The United States Bankruptcy Court, District of New Jersey Loss Mitigation Programs and Procedures manual permits sanctions when a party fails to negotiate in good faith. Loss Mitigation Programs and Procedures, Section VILA. These sanctions are applied via 11 U.S.C. § 105. See, e.g., In re Furino, Case No. 12-29799 (CMG), 2014 WL 789116, at *1, *3 (Bankr. D.N.J. Feb. 27, 2014); In re Bambi, 492 B.R. 183, 190-91 (Bankr. S.D.N.Y. 2013).
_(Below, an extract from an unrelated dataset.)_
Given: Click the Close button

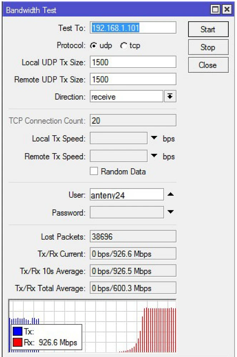Looking at the screenshot, I should click(x=208, y=65).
In Furino, the court applied sanctions under 11 U.S.C. § 105 and Federal Rules of Bankruptcy Procedure Rules 7016 and 9029(b) in the face of a mortgage holder's "lack of responsiveness and failure to appear at status conferences [which] violate[d] its duty to participate in the LMP in good faith." Furino, 2014 WL 789116, at *1, *3. In that case, the mortgage holder did not send counsel or a personal representative, as required by the court, to a settlement conference; failed to send a personal representative with settlement authority to a status conference, as required by the LMP; and failed to send a personal representative to a status conference, as required by the court. Id. at *1-*2. In addition, the court "extended the loss mitigation period numerous times," rescheduled a status conference six times, and held "at least one telephone conference" during which the mortgage holder agreed to provide certain information which it never provided. Id. at *3. Finally, one status conference "was delayed while the Court waited for [mortgage holder's] attorney to contact his client and instruct his client to participate by telephone." Id. In total, the mortgage holder's actions caused over a year of delays between the request for loss mitigation and an offer from the mortgage holder. Id. As such, sanctions were warranted.
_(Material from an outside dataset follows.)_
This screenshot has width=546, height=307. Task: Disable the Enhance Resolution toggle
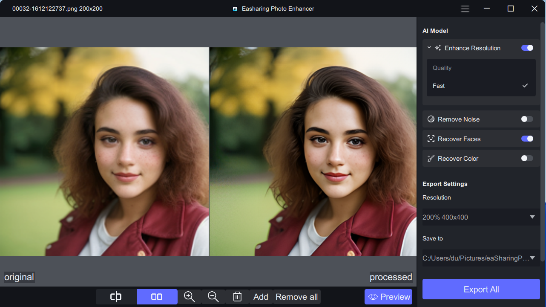click(527, 48)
In Bambi, 492 B.R. 183, the court applied sanctions in a case under its jurisdiction's Loss Mitigation Program under 11 U.S.C. § 105 and the court's "inherent powers" to control cases before it. Id. at 190-91. In that case, Hudson City Savings Bank ("Hudson City") misled the debtors by making them believe modification was an option. Id. at 190. That court cited a pattern of bad behavior including the fact that Hudson City "through its agent and servicer . . . solicited documents from the [d]ebtors, filed status letters, and appeared at status hearings for almost eight months before finally informing the [d]ebtors and the Court that Hudson City did not modify loans." Id. at 189. The court concluded that "[i]nstead of volleying with the [d]ebtors for documents for several months Hudson City should have opposed the [d]ebtors' Loss Mitigation Request or otherwise informed the [d]ebtors and Court of this policy" at the start. Id. The court continued:

Had Hudson City simply stated at the outset of these proceedings that it did not modify mortgages and provided relevant guidelines, there is little doubt that the Loss Mitigation process would have been terminated. Instead, Hudson City chose to "move the goalpost" at every opportunity-stringing the [d]ebtors and the Court along through a costly and drawn out process by failing to inform the Court and other parties about its modification policy, failing to provide investment guidelines as required by Court order, failing to obtain an appraisal of [d]ebtors' property in a timely fashion, failing to provide written terms of the modification placed on the record of the February 27, 2013 hearing, and failing to appear at the April 9, 2012 hearing after being ordered to do so. Such delay tactics caused these [d]ebtors monetary damages for having to pay their attorney to appear at each status conference, having to provide new documents when requested, and having to obtain an appraisal at their own expense.
Id. at 190. Hudson City's conduct resulted in over a year and a half of delays from the time the debtor requested loss mitigation to the time of the court's opinion when Hudson City had still not made a permanent modification offer. Id. The court concluded that "while these acts individually may not rise to the level of bad faith, together they show a pattern of evasive delay tactics" such that sanctions were appropriate. Id.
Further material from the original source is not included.